Now that we’ve had a few months to live with and consider some of our renovation choices I just wanted to share some of my thoughts.
One big change that I would make is to NOT go with fitting the standalone bathtub into an alcove. Even though they offer the bead kit that will prevent water from seeping through and damaging the wall, and even though Tommy made sure that there was going to be a great seal with caulking, etc. to back that up, the fact is that the bathtub itself lacks a sufficient slope for the water to cascade down the wall and flow into the tub. Instead it tends to accumulate around the base of the wall.
After each shower we make sure to quickly wipe up the excess water to prevent mould from forming from this accumulation.
Our toilets are GREAT, they have overcome our bungalow’s naturally sluggish sewer drainage and all perform consistently and well. However, Michelle didn’t favor the flush handles and so we installed some that protruded from the tank by a good inch or so over the original ones. This means that the toilet seat lid rests against the handle. The flush is VERY vigorous and can be felt through the handle when they are depressed. What this means is that the handles are wearing through the toilet seat lids.
It’s gotten bad enough that, if we’re not careful, the handle can actually be held down by the friction of the toilet seat and allow the water to flow slightly after the flush. This is remedied by pulling the seat forward when flushing but these handles will need to be replaced.In designing the bed end tables, I specified that the cupbard doors open “traditionally” with the hinge on the side and the handle in the middle. I was thinking of “normal” use such as accessing the cupbard when standing in front of it. This, of course, makes it awkward to open if you’re in bed which is when you want the most convenience. So I’d have these cupbards open the other way. I may be able to swap the doors from the right and left end tables… hmmm.

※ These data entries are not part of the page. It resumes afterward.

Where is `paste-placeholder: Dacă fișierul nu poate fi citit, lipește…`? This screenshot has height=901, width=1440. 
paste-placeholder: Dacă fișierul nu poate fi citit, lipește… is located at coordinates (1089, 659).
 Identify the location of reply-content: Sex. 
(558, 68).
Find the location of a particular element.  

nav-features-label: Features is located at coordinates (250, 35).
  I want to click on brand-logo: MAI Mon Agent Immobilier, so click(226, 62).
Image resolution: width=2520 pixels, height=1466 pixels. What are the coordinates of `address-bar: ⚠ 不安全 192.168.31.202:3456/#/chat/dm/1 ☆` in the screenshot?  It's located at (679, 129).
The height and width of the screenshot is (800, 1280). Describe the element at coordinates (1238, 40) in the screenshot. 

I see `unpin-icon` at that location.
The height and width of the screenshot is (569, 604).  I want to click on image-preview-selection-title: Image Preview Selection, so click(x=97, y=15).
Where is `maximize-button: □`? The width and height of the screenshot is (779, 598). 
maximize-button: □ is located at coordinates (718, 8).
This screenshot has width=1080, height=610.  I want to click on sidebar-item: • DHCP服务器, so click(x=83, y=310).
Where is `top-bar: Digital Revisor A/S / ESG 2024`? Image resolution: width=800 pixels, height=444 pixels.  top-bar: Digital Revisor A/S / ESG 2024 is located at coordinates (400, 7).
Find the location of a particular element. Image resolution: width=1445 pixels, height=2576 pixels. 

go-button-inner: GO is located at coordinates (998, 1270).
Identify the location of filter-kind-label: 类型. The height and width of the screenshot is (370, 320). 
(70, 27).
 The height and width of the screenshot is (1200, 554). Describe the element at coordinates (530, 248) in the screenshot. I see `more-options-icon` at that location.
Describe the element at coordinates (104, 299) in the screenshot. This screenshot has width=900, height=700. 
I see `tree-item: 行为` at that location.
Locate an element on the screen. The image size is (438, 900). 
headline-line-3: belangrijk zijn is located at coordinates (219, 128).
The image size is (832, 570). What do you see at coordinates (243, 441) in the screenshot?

I had elected to have only the heating lamp and not the fan on a timer in our master bathroom. I’ve never had a fan timer before in there and I was simply used to it. But, given the risk of mould from the water accumulation above I’d now like to put in a timer for the fan so I can have it run for an extra hour after we’re done in there, but not for the whole day. Since the fan is on a half-size switch, I need to think about a way to do it, but nothing obvious comes to mind.
I don’t think there is anything I could have done about this, but the thermo-balanced faucet does come at a water-throughput price. It’s not nearly so bad as those severly “lo-flo” fixtures but I can see that it does limit the water somewhat. I don’t have a problem conserving water (you can just look at my water bill to see that) but my morning shower isn’t a place that I wish to scrimp. I temporarily replaced the new showerhead with the one that used to be there and I could tell that there was some restriction imposed by the new head itself. This was resolved by a quick trip out to the garage and drilling out the restriction. But there is still a limitation imposed by the faucet itself that I’m willing to accept for the great temperature control features that it offers.
Aside from those trifles (the bathtub being the one that I would most caution folks about) we’re still extremely pleased with the work and the results. It wasn’t cheap, but you need to invest your time and/or your money to get what you want in life. Lacking the great amount of time it would take (and some of the requisite skills) the money trade-off was well worth it to us.